[[ Source material open ]]

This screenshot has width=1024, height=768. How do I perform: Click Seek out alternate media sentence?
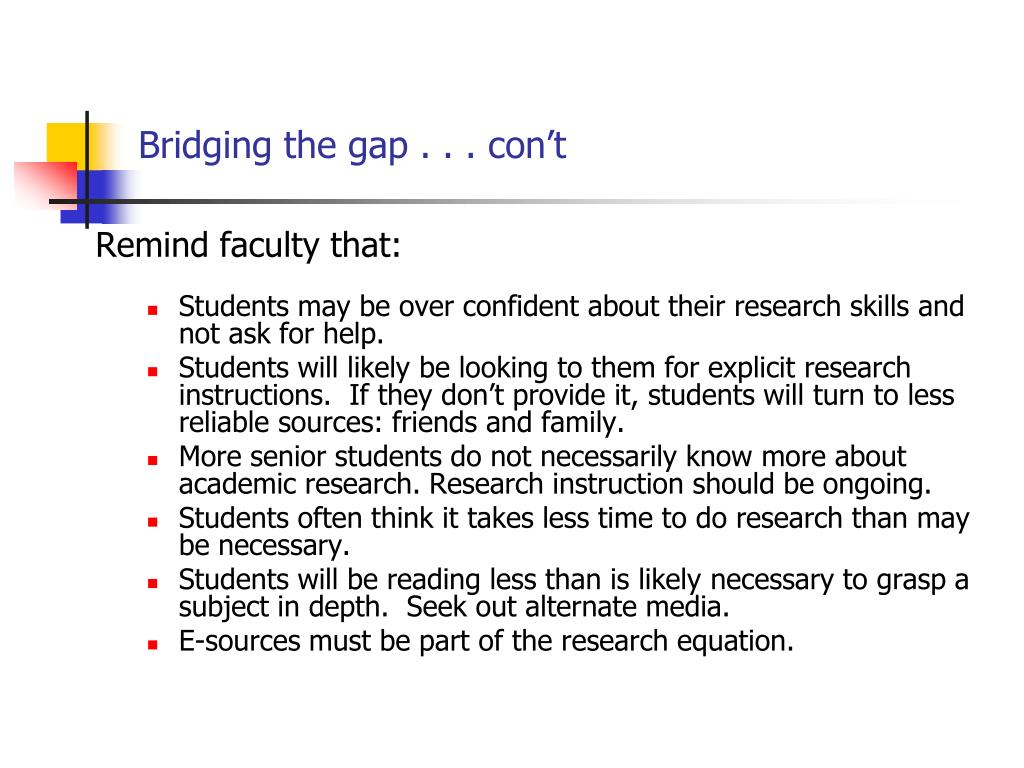tap(568, 607)
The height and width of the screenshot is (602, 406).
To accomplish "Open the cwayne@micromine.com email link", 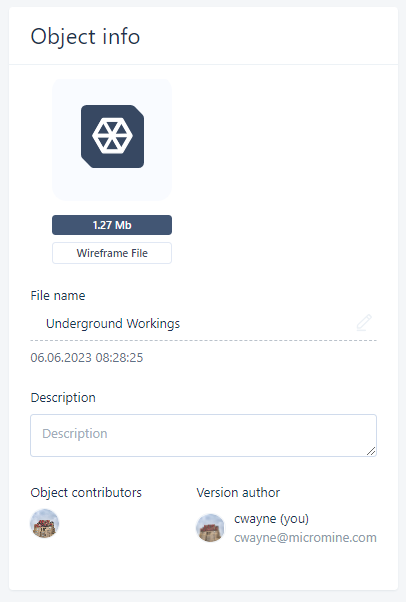I will [x=305, y=538].
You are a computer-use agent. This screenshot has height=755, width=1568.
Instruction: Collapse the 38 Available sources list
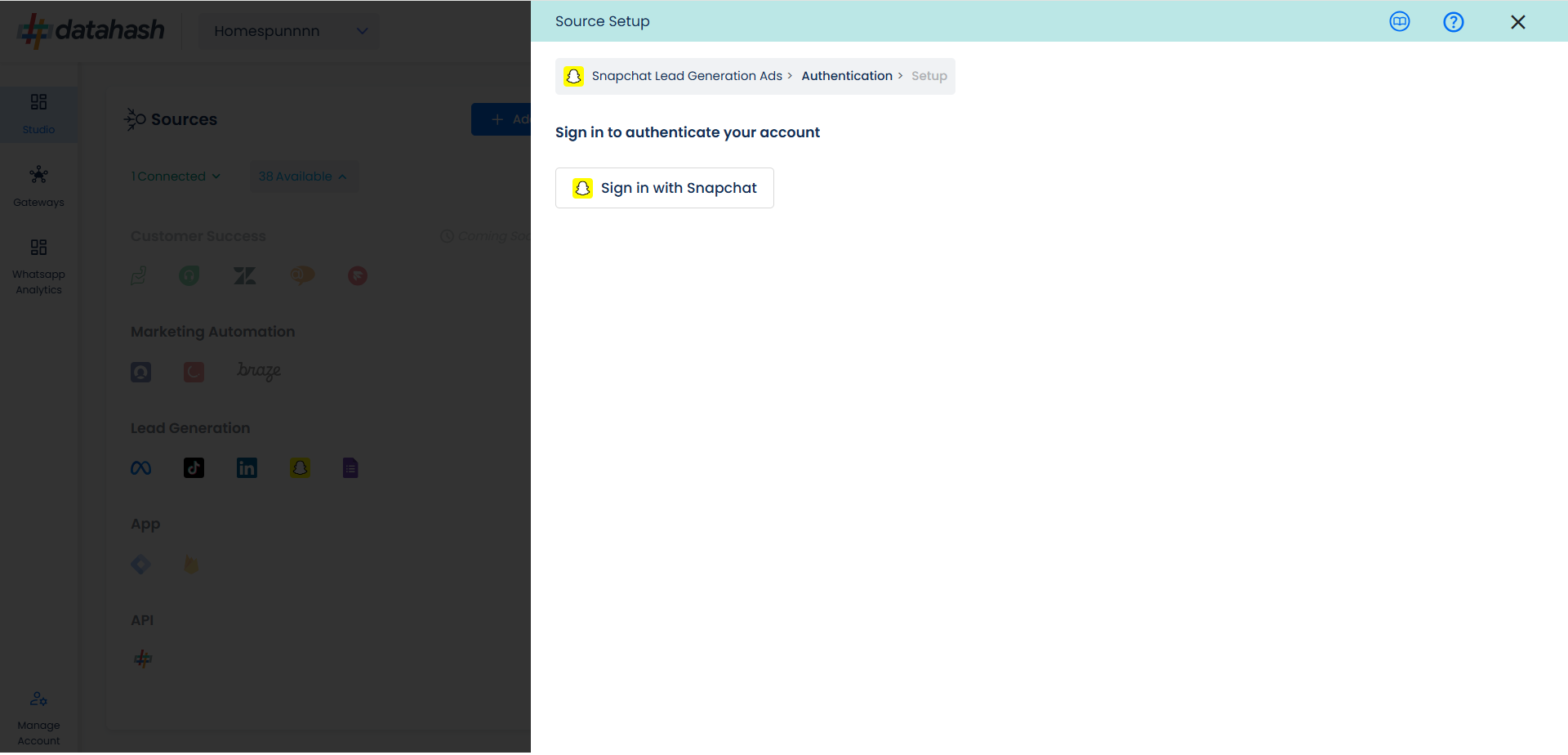(x=302, y=176)
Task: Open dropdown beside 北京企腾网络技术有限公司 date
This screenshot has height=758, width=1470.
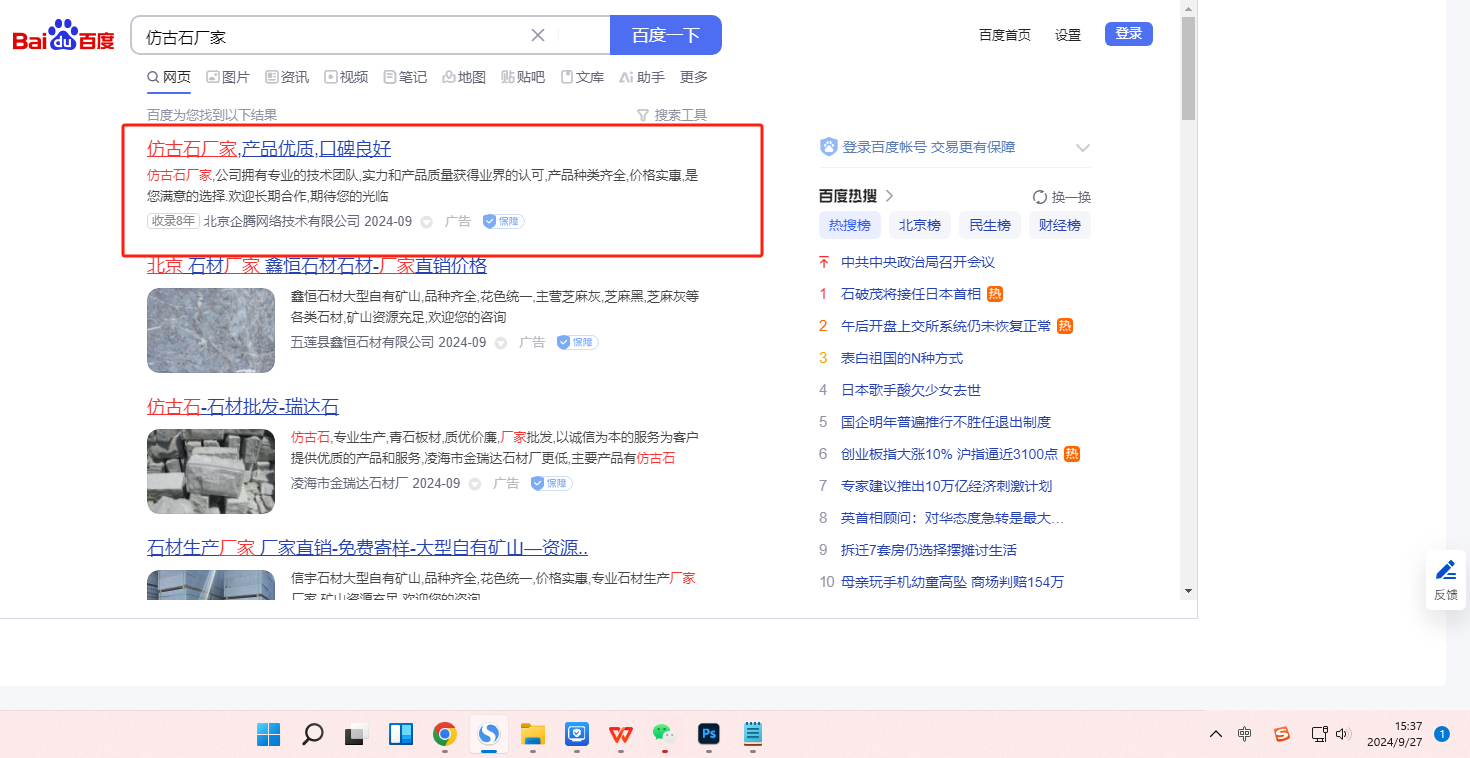Action: click(426, 222)
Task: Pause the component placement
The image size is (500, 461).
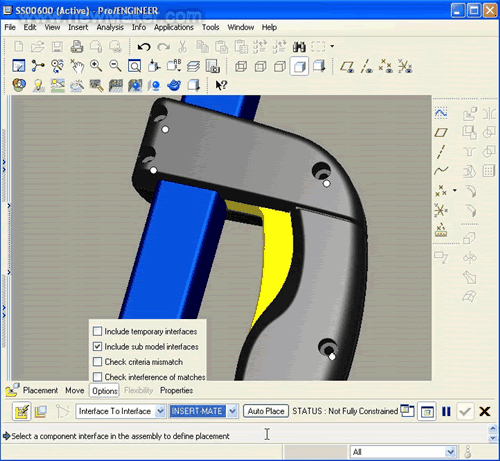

[[ Source material closed ]]

Work instructions: Where a line in the records above contains the string "Task", return that line.

Exercise response:
Task: Open dropdown beside 北京企腾网络技术有限公司 date
Task: Pause the component placement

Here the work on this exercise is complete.